◆ **Data under study**:
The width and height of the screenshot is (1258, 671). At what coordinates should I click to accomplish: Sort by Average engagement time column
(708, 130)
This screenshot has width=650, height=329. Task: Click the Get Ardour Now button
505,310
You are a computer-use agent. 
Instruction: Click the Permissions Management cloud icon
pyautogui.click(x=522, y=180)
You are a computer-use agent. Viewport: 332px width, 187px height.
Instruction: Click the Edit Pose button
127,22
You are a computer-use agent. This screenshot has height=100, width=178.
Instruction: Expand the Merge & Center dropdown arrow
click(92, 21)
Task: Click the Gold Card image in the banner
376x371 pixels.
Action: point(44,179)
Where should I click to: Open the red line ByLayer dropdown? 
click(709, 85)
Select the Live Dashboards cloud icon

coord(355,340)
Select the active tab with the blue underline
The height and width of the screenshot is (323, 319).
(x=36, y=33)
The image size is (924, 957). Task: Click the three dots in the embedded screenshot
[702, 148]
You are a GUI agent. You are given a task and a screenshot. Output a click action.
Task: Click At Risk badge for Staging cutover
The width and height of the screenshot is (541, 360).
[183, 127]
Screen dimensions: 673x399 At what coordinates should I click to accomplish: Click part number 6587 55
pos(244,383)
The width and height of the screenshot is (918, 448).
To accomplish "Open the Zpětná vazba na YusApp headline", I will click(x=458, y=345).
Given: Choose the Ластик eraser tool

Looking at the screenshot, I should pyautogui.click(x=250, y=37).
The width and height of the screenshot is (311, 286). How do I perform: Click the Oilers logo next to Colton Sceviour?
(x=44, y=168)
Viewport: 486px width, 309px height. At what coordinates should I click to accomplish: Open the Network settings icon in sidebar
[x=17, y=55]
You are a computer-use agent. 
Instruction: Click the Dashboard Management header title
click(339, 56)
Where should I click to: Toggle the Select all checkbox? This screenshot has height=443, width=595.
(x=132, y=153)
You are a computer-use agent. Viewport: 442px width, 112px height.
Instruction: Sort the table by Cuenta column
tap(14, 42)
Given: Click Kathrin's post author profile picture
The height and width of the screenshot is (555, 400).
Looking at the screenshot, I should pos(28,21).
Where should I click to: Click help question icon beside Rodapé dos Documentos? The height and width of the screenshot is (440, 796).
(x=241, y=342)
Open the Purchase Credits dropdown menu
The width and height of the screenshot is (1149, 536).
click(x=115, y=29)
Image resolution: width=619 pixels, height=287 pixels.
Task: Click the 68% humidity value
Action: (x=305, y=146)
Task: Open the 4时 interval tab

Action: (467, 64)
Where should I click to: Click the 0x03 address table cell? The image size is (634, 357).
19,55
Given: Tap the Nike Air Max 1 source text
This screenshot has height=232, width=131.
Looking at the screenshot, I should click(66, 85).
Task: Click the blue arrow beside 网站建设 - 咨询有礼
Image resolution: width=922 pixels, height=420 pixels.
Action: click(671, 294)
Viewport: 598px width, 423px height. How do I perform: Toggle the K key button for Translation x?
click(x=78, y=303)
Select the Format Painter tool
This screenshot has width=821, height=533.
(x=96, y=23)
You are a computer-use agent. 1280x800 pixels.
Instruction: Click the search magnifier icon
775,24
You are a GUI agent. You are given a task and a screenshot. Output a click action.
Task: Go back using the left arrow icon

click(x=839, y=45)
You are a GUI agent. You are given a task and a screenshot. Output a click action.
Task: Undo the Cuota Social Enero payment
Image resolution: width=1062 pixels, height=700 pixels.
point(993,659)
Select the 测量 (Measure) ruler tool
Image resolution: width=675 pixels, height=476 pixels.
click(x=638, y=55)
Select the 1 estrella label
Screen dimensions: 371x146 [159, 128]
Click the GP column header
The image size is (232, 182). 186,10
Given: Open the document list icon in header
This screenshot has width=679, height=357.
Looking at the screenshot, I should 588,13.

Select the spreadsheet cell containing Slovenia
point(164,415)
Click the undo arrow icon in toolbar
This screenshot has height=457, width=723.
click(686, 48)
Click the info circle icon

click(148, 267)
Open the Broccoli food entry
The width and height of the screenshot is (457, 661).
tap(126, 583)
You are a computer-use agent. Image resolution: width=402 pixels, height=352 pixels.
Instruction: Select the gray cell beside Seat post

◆ **Problem requirements**:
When a line in the data contains "blue", return it as written.

◆ **Expected answer**:
Select the active tab with the blue underline
Task: Click the blue arrow beside 网站建设 - 咨询有礼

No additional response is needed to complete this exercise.